FRAGMENTO SELECCIONADO:
◆ ◆ ◆ ◆ ◆

Se pagó el billete con lo que ganó como conejillo de Indias de un medicamento para el alzhéimer. «Me pasé quince días en cama. La primera noche en Madrid dormí sobre mi maleta, fuera de la estación porque mi autobús a San Sebastián se marchó. Sólo hablo japonés y no pude comprar billete. Me echaron a las 4 de la mañana. Vine con 500 €. Sentí ganas de llorar. Vi mucha gente sentada fuera, jugando a cartas y bebiendo, en camiseta. Me dio mucho miedo... ¡Eran taxistas! En Japón los taxistas llevan camisa y corbata», se asombra todavía.

◆ ◆ ◆ ◆ ◆

DATOS DISPONIBLES:
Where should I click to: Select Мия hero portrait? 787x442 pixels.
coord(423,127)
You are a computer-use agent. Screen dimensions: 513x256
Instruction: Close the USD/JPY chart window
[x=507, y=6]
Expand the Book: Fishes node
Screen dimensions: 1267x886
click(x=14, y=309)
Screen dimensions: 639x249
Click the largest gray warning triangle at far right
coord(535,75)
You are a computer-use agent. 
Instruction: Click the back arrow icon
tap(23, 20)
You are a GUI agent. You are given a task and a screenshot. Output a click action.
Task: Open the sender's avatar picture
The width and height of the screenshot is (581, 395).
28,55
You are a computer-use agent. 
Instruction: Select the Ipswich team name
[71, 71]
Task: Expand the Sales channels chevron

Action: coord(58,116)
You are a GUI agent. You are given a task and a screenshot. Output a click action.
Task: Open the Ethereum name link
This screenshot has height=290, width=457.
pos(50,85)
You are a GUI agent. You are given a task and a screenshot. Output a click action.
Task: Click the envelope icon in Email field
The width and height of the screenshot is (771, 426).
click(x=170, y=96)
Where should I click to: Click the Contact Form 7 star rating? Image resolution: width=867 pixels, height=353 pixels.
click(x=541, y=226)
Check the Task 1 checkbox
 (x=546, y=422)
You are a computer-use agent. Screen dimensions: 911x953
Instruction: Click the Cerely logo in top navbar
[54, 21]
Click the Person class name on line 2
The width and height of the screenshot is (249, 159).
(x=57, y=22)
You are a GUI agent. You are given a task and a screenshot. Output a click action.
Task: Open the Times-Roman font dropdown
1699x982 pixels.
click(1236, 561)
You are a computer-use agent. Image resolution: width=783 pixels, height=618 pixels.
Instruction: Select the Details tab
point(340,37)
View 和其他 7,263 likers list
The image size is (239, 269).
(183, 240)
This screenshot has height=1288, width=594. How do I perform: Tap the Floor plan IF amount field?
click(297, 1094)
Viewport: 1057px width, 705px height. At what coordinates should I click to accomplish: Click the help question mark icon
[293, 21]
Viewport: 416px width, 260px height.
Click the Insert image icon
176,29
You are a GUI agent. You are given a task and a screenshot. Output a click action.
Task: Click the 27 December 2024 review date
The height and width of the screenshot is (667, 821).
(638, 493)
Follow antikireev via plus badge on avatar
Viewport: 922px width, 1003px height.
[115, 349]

◆ ◆ ◆ ◆ ◆

CONSIGNA DE TRABAJO A: Según el fragmento seleccionado, ¿con cuánto dinero llegó a Madrid la persona que habla?
CONSIGNA DE TRABAJO B: Cita textualmente la parte del fragmento seleccionado que se abre con las palabras "Se pagó el billete" y se cierra con "se asombra todavía.".

ESPACIO DE RESPUESTA A: Con 500 €.

ESPACIO DE RESPUESTA B:
Se pagó el billete con lo que ganó como conejillo de Indias de un medicamento para el alzhéimer. «Me pasé quince días en cama. La primera noche en Madrid dormí sobre mi maleta, fuera de la estación porque mi autobús a San Sebastián se marchó. Sólo hablo japonés y no pude comprar billete. Me echaron a las 4 de la mañana. Vine con 500 €. Sentí ganas de llorar. Vi mucha gente sentada fuera, jugando a cartas y bebiendo, en camiseta. Me dio mucho miedo... ¡Eran taxistas! En Japón los taxistas llevan camisa y corbata», se asombra todavía.